* **Estratto**:

──────

A volte l’infelicità fa dimenticare alle persone di essere parte di qualcosa di più grande, come una famiglia, un popolo, oppure una tribù
Sono queste le parole con le quali il padre spiega a Sierra il perché la madre li abbia lasciati nel primo racconto di questa amara, dolce, a tratti malinconica, ma soprattutto splendida raccolta di racconti. L’infelicità è il motore per il quale una giovanissima donna lascia il calore della casa materna e con la figlia si trasferisce in una California che di avvolgente ha solo la luce del sole e dove l’infelicità è anche la cosiddetta malattia degli spiriti, nella cultura navajo, causata dall’assenza della persona amata. È sempre l’infelicità a spingere Sabrina tra le braccia di uomini ogni volta più pericolosi, perché la violenza è un’altra costante di questi racconti: quella non premeditata che ruba la vista a Doty, o quella che Tomi vede infliggere alla zia da sua madre, ma anche quella di quartiere, alla quale l’anziana Pearla reagisce in un modo letale e tragico.

──────

* **Cosa si richiede**:
Rispondi in base all'estratto.
(a) In quale luogo si trasferisce con la figlia la giovanissima donna?
(b) Nella cultura navajo, da che cosa è causata la malattia degli spiriti?
(c) A chi la violenza non premeditata ruba la vista?

──────

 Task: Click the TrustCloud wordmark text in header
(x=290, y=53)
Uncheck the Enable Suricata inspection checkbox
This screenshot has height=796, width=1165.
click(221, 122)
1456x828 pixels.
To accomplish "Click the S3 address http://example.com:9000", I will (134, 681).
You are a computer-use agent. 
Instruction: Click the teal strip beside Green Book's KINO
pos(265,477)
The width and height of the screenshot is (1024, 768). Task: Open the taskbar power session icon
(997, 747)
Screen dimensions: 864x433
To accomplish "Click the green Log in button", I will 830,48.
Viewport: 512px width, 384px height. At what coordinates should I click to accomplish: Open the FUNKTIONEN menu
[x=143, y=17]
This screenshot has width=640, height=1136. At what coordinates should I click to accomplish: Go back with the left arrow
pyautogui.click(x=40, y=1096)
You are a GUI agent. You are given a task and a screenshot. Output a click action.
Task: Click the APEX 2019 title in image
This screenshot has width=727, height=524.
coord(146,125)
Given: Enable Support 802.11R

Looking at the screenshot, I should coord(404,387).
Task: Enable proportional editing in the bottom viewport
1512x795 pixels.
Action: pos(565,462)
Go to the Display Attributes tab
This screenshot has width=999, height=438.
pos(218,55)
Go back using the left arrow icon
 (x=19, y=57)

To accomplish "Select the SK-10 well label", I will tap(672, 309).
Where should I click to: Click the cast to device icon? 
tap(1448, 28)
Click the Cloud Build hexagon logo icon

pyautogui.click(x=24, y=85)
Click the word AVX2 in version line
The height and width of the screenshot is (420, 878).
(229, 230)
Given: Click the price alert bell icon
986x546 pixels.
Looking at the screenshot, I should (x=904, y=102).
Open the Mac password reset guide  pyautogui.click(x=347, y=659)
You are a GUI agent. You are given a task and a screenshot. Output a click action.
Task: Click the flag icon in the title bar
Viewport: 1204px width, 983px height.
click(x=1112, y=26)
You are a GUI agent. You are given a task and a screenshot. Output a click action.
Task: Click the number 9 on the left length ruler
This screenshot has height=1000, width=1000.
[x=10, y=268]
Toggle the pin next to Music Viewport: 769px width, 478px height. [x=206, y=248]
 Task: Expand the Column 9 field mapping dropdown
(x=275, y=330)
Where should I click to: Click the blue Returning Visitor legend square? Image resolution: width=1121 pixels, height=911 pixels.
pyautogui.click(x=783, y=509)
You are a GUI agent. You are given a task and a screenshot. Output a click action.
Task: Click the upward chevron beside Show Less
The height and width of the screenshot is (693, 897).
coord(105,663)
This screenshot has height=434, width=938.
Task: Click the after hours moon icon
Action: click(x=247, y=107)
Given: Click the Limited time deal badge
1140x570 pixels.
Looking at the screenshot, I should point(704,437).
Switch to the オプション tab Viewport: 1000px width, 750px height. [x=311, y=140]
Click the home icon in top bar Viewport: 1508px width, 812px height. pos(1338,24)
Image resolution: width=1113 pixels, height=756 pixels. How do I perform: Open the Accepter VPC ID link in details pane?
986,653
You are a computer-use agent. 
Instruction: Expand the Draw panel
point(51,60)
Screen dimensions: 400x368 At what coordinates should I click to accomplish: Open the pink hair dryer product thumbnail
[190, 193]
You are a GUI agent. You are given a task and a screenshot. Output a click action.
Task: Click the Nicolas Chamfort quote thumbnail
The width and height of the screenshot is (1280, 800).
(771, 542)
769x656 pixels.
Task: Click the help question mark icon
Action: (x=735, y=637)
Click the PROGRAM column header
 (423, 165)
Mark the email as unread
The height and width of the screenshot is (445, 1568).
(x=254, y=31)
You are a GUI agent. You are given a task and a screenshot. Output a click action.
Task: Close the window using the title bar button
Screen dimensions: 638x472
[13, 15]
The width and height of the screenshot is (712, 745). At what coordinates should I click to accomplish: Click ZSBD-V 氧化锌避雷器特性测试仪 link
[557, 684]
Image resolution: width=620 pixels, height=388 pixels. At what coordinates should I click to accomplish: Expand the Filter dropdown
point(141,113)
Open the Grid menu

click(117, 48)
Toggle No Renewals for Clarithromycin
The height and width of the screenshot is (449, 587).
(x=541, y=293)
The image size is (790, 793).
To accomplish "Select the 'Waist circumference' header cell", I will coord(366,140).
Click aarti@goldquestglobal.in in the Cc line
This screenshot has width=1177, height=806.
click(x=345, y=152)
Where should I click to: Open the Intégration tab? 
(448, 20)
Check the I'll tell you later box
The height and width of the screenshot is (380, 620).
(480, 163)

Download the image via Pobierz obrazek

──────

* **La tua soluzione**:
(a) In California.
(b) Dall'assenza della persona amata.
(c) A Doty.